EXERCISE INPUTS.
□ □ □ □ □ □ □

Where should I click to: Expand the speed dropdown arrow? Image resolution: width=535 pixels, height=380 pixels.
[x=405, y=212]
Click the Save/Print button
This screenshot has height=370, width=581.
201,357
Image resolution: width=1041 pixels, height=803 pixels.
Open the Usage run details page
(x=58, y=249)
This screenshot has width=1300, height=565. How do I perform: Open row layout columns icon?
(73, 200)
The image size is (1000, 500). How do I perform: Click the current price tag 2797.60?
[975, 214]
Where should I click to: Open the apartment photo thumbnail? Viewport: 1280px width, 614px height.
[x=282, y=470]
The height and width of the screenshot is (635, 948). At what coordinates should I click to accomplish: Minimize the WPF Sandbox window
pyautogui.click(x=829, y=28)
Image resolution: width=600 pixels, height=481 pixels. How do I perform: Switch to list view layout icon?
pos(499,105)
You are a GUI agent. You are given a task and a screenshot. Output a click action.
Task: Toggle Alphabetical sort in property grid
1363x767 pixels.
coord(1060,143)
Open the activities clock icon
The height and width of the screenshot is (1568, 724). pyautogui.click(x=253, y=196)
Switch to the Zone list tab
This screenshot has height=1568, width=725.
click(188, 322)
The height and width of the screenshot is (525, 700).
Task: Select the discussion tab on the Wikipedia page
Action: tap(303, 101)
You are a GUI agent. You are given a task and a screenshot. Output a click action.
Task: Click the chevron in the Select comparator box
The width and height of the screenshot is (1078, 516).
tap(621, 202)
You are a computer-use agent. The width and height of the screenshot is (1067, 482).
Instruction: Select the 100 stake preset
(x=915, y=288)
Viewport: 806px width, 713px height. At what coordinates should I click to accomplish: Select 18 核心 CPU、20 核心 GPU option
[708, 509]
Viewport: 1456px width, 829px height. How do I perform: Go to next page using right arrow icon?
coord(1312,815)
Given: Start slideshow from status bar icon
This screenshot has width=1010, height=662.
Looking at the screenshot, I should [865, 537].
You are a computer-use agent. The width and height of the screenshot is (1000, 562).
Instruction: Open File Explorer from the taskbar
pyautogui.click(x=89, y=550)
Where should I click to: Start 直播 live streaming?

□ □ □ □ □ □ □

EXERCISE GOAL. Once you have counted the lines of the records that contain the word "computer", give the count and nothing else.

PROBLEM SOLUTION. 2